(Item coordinate data)

--*--

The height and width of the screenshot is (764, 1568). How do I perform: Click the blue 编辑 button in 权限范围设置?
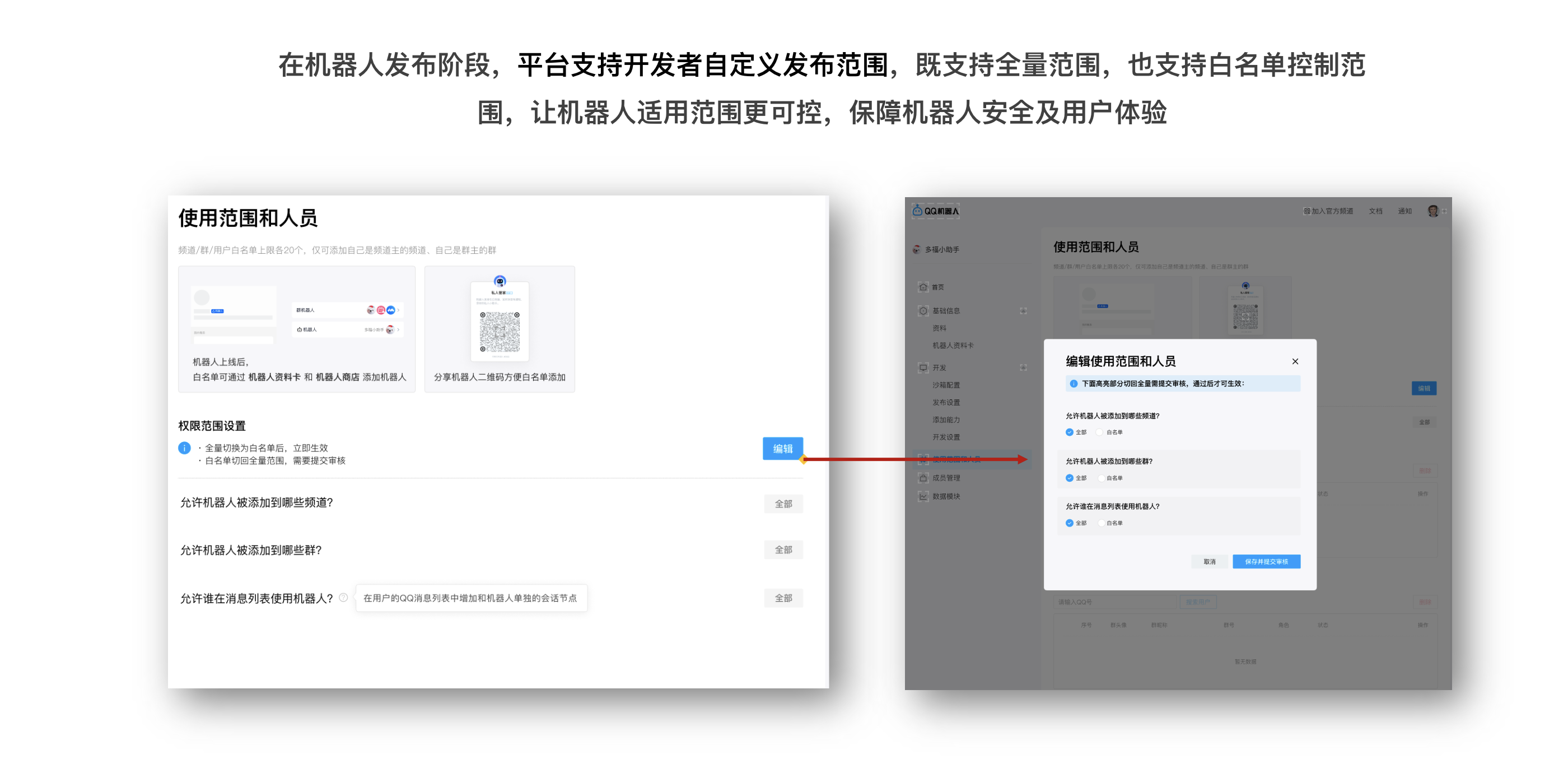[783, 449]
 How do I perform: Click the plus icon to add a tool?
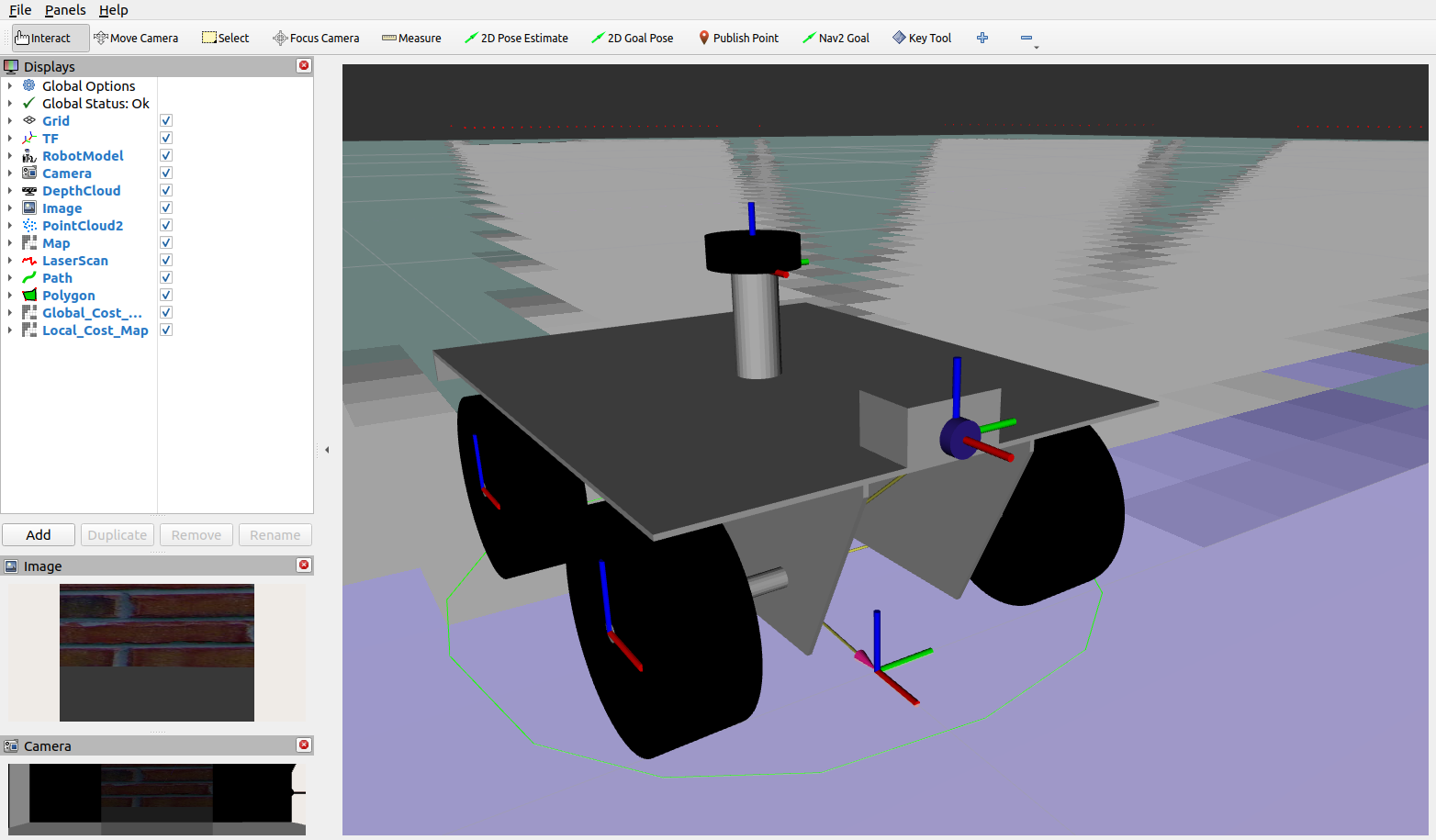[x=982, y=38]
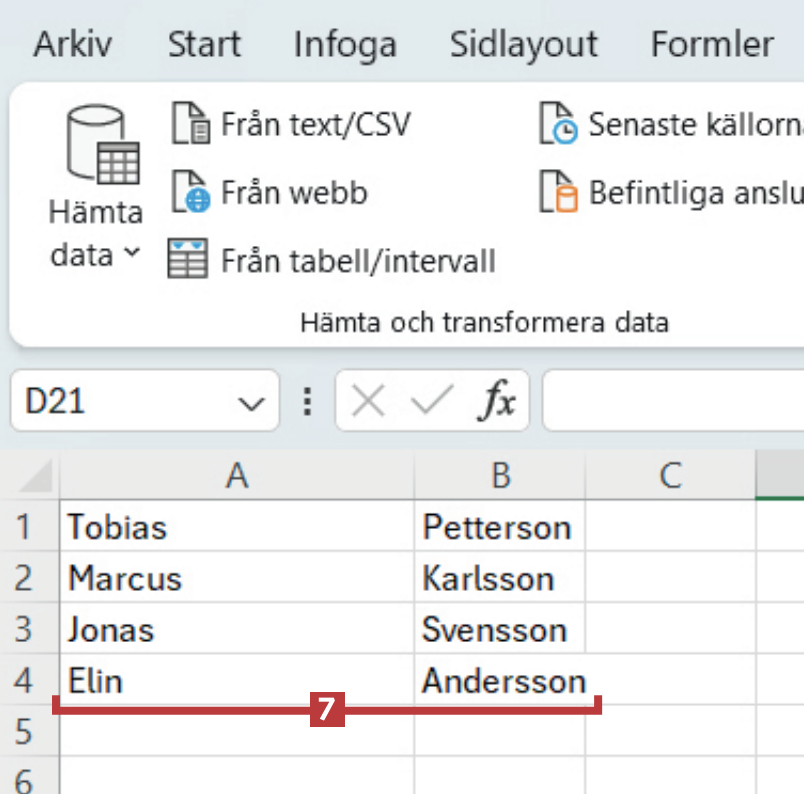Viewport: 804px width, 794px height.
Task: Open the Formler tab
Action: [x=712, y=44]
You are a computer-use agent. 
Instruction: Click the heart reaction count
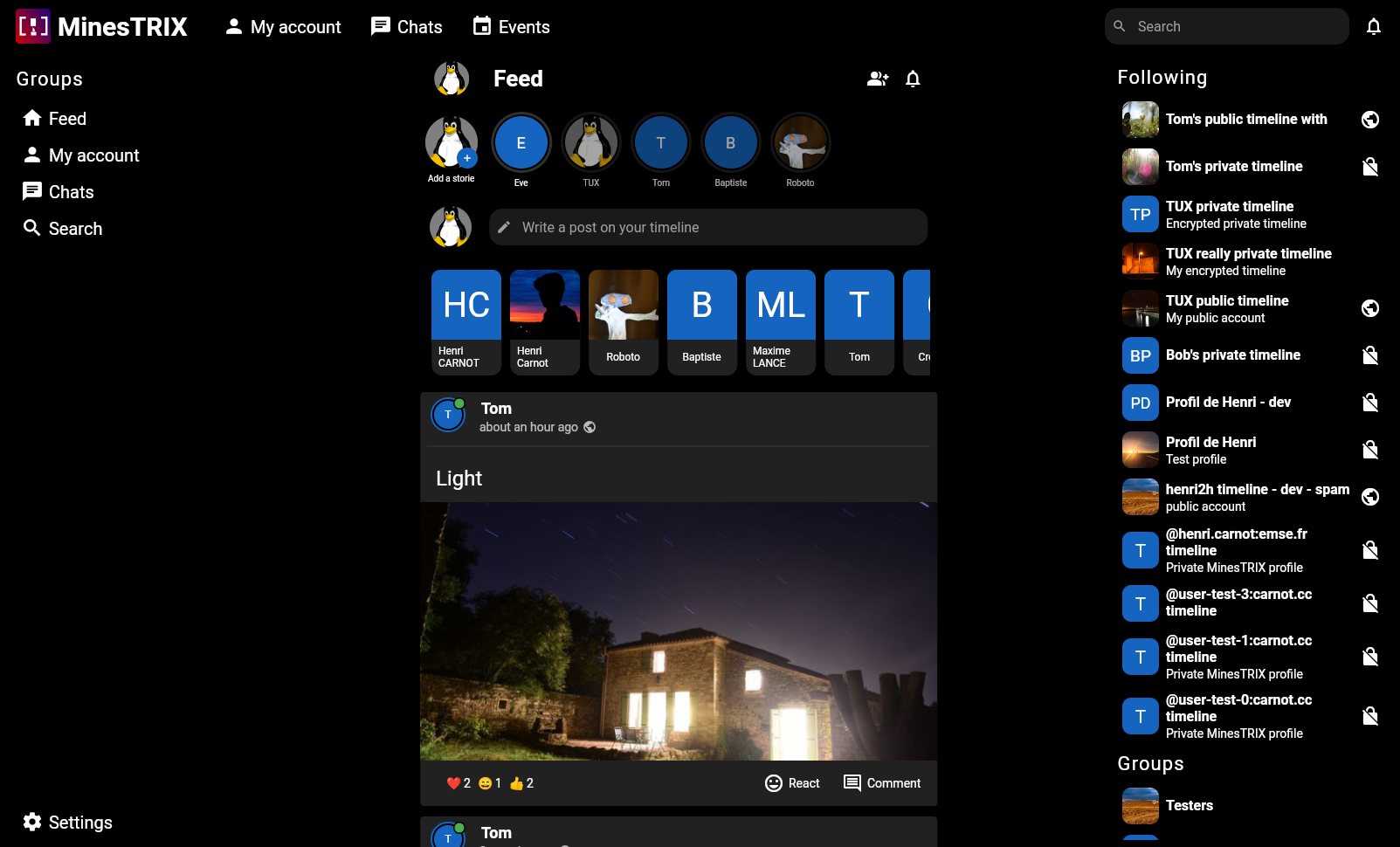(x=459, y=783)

--*--

Recast the lines of the records above as a Markdown table with the columns Row and Line, giving each line a row number and leaving out blank lines. Leave the pictures out of the answer.

| Row | Line |
|---|---|
| 1 | The height and width of the screenshot is (764, 1568). How do I perform: Click the blue 编辑 button in 权限范围设置? |
| 2 | [783, 449] |
| 3 |  How do I perform: Click the plus icon to add a tool? |
| 4 | [x=982, y=38] |
| 5 | Viewport: 804px width, 794px height. |
| 6 | Task: Open the Formler tab |
| 7 | Action: [x=712, y=44] |
| 8 | You are a computer-use agent.  |
| 9 | Instruction: Click the heart reaction count |
| 10 | (x=459, y=783) |